■ Task directions
Reproduce word for word the line that contains "Task: Open the notifications bell" and each line that follows it, stopping after the final line of the material.

■ Materials provided
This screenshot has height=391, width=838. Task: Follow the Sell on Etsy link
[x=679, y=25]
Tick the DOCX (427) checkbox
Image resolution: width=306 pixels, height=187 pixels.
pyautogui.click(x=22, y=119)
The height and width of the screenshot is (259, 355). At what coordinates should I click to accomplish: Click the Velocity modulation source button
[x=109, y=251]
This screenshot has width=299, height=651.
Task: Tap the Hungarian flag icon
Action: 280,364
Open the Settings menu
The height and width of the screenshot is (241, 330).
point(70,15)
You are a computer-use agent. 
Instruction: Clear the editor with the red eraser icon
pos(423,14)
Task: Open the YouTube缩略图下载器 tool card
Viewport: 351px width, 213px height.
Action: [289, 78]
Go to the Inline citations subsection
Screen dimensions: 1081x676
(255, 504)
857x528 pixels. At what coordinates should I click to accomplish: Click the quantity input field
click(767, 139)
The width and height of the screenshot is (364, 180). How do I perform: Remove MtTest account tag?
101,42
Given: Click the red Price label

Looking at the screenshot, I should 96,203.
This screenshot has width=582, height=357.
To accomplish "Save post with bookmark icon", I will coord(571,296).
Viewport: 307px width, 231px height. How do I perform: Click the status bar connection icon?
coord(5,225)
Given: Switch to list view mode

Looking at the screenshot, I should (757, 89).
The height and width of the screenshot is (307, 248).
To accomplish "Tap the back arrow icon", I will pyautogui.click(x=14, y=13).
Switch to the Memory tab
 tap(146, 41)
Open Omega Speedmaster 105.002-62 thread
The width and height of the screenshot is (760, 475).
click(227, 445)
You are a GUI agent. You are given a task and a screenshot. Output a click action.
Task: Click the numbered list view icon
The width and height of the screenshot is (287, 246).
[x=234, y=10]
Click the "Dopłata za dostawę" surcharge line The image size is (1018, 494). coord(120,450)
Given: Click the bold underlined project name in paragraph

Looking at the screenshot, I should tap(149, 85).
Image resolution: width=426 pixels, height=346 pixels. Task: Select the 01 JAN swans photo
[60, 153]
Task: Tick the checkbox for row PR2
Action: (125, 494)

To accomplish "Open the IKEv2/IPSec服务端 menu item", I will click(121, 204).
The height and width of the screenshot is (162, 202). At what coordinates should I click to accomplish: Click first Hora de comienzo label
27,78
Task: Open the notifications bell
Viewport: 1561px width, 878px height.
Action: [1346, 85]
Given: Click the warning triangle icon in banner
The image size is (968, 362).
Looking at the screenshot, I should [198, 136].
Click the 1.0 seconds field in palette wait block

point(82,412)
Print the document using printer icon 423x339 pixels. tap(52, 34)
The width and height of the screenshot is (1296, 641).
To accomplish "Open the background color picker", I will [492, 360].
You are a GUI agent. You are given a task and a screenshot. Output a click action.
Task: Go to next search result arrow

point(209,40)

■ Solution for this task
Task: Open the notifications bell
Viewport: 1561px width, 878px height.
Action: [1346, 85]
Given: Click the warning triangle icon in banner
The image size is (968, 362).
Looking at the screenshot, I should [198, 136].
Click the 1.0 seconds field in palette wait block

point(82,412)
Print the document using printer icon 423x339 pixels. tap(52, 34)
The width and height of the screenshot is (1296, 641).
To accomplish "Open the background color picker", I will [492, 360].
You are a GUI agent. You are given a task and a screenshot. Output a click action.
Task: Go to next search result arrow

point(209,40)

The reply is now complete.